Et pourtant, les conseils de «Michèle» frôlent le ridicule : on nous dit de ne pas jouer à « saute-mouton » sur les rails après avoir échappé son téléphone sur les voies, de ne pas retenir les portes comme un « grand samouraï », de ne pas vomir dans le métro (!) ainsi que de ne pas porter de manteaux trop chauds afin de ne pas s’évanouir. Plusieurs prolétaires se sont spontanément plaints de l’absurdité des messages radio. Leurs commentaires sont clairs. Au début, ces messages leur étaient désagréables, car ils s’avéraient difficiles à entendre. Les gens se sont ensuite dits insultés de se faire prendre pour des imbéciles. Ils ont évidemment raison. Méprisants, ces messages préenregistrés décrivent en fait une situation qui est bien loin de la réalité. Derrière le malhabile exercice de l’administration de la STM qui cherche à amplifier consciemment des comportements et des événements relativement anodins, la direction a un objectif bien précis : mettre le fardeau des ralentissements de service et du mauvais état du réseau sur les comportements des utilisateurs et utilisatrices du métro. Cela permet de marquer des points dans leur campagne anti–populaire et de déplacer la colère généralisée envers l’état du service de transport sur les masses elles-mêmes alors qu’au contraire, l’insatisfaction trouve son origine dans les difficultés que rencontre le capitalisme à déplacer sa main-œuvre, dans la gestion contradictoire de la STM par les capitalistes ainsi que dans la lutte économique menée contre les employés de la société de transport.

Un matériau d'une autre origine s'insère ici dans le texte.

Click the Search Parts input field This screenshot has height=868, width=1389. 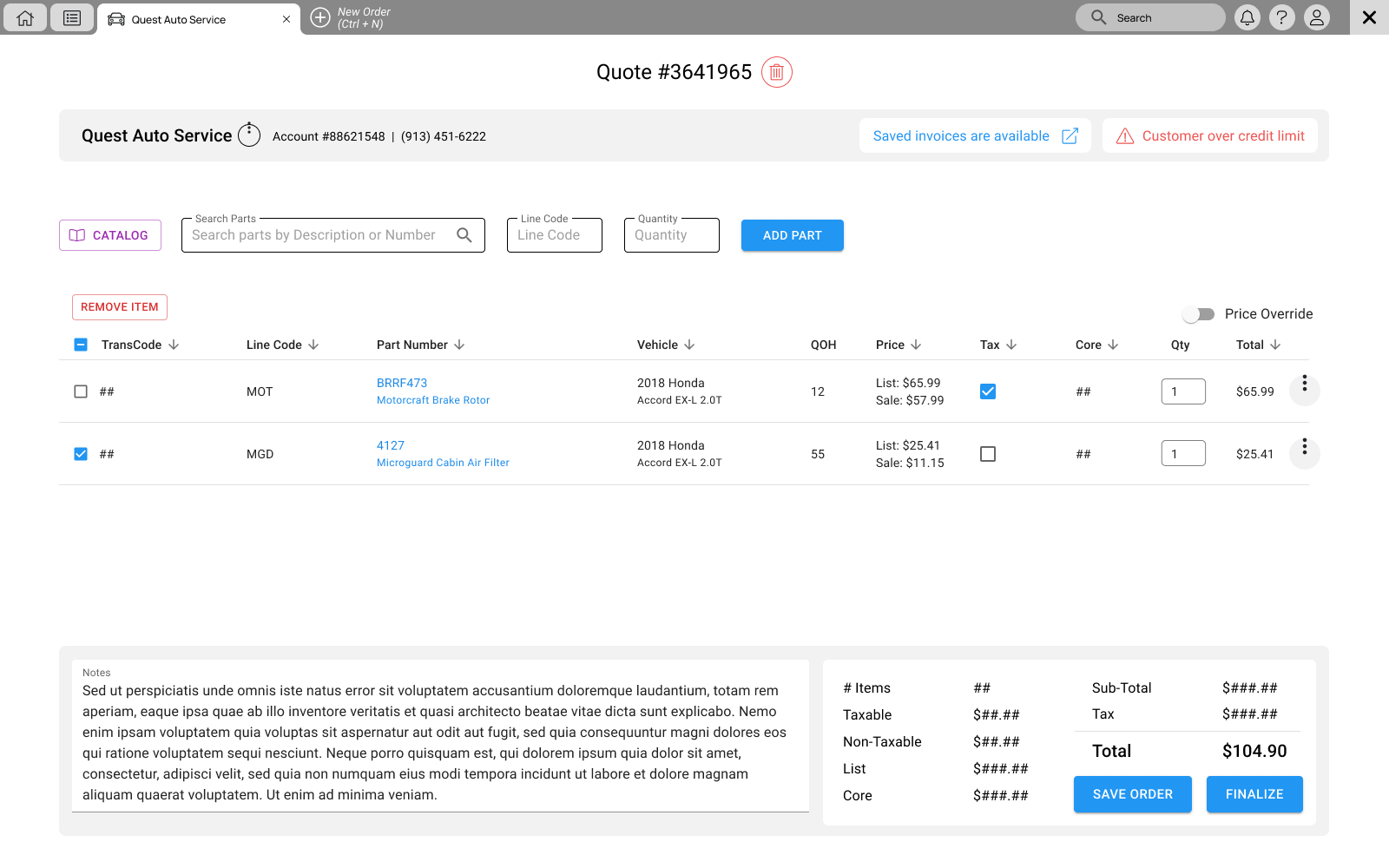coord(321,235)
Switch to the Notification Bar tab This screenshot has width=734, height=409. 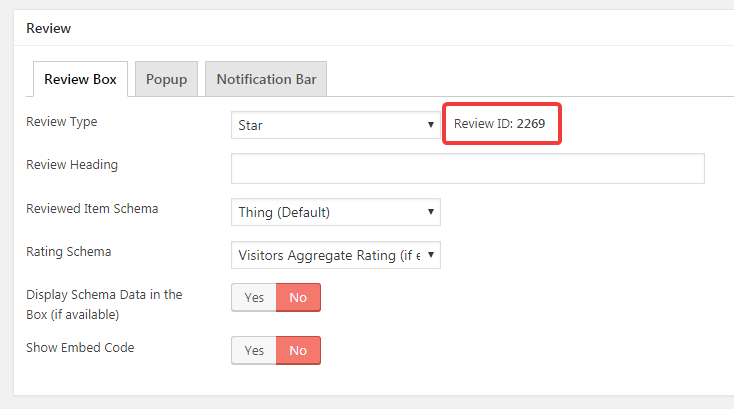(x=265, y=79)
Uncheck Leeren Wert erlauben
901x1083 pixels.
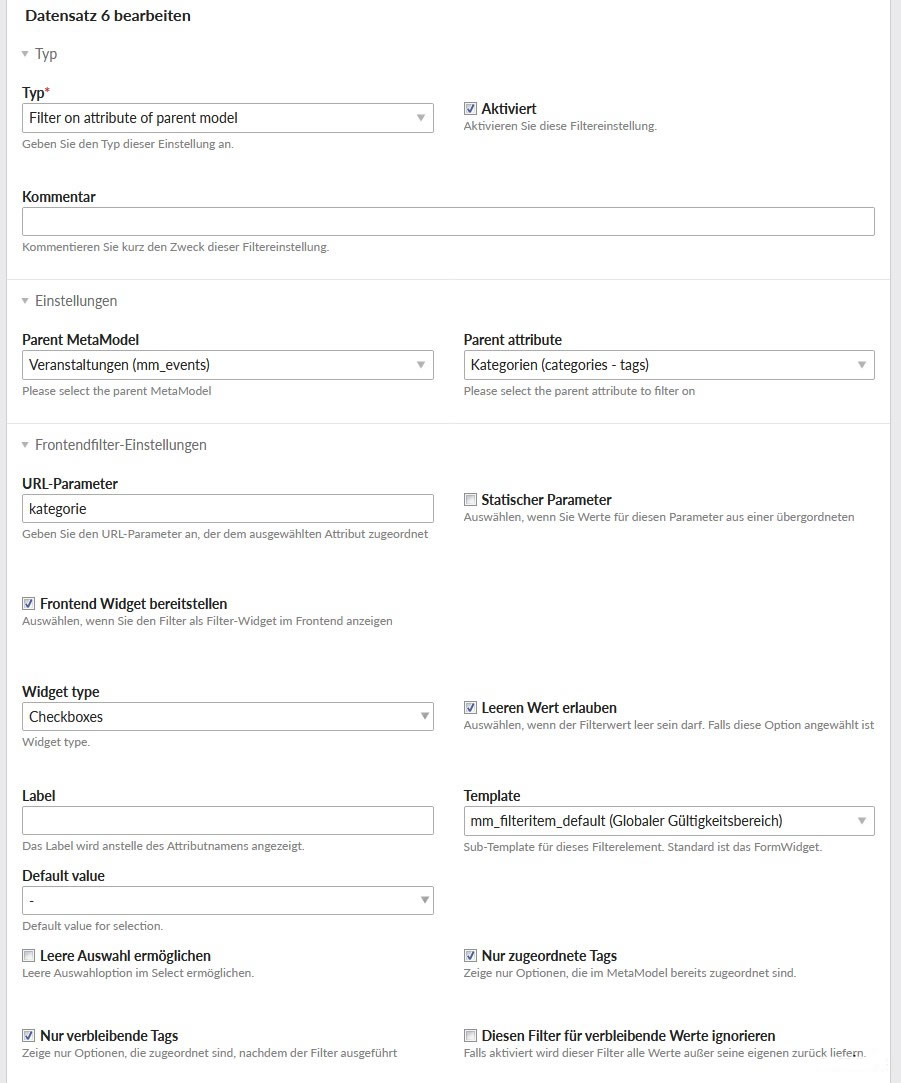(471, 707)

La STM, un instrument à rabais pour le capitalisme
Qu’en est-il réellement de l’état des services de la STM? Le métro, à l’heure de pointe, est sur–congestionné. Les prolétaires sont entassés. Ils doivent attendre deux, trois, ou encore quatre passages avant de pouvoir embarquer dans le train, ce qui fait en sorte qu’ils arrivent fréquemment en retard au travail. En banlieue, les stationnements désignés des stations de métro et des gares de trains sont pleins dès 5h30 le matin et l’option du transport public pour s’y rendre est souvent peu accessible. Et il n’y a pas que le métro. Dans les quartiers populaires de Montréal, il n’est pas rare que des passages d’autobus soient annulés sans préavis. Les prolétaires attendent alors trente, quarante–cinq minutes, et même plus encore, dans le froid hivernal. Il est, à toute fin pratique, impossible pour les parents de se transporter en autobus avec une poussette à l’heure de pointe. Dans la même lignée, faire son épicerie en autobus comporte des limites physiques et des difficultés indéniables. Pourtant, pour certaines familles de prolétaires, le coût du transport public représente facilement 10% à 15% de leur revenu mensuel. Depuis quelques années, les inspecteurs de la STM donnent des contraventions salées aux prolétaires pauvres ayant traversé les tourniquets sans billet, ou même à ceux ayant perdu leur billet pendant leur trajet. Des opérations coordonnées pour débusquer les usagers « fautifs » dans les autobus et à la sortie des métros sont menées régulièrement, en particulier dans les quartiers populaires. Les inspecteurs et agents de sécurités, grassement payés, sont engagés de plus en plus massivement pour maintenir l’ordre bourgeois dans le métro. Ainsi, à défaut d’améliorer le service, on préfère dépenser pour intensifier la répression. Récemment, des escouades d’agents de sécurité ont même commencé à être déployées sur l’heure de pointe à la station Berri-UQAM pour faire circuler plus rapidement les usagers et les usagères en les intimidant et en leur criant après. Bref, il ne faut pas enquêter énormément pour constater dans quel état lamentable se trouvent les services administrés par les capitalistes et pour découvrir quelle classe sociale en souffre directement.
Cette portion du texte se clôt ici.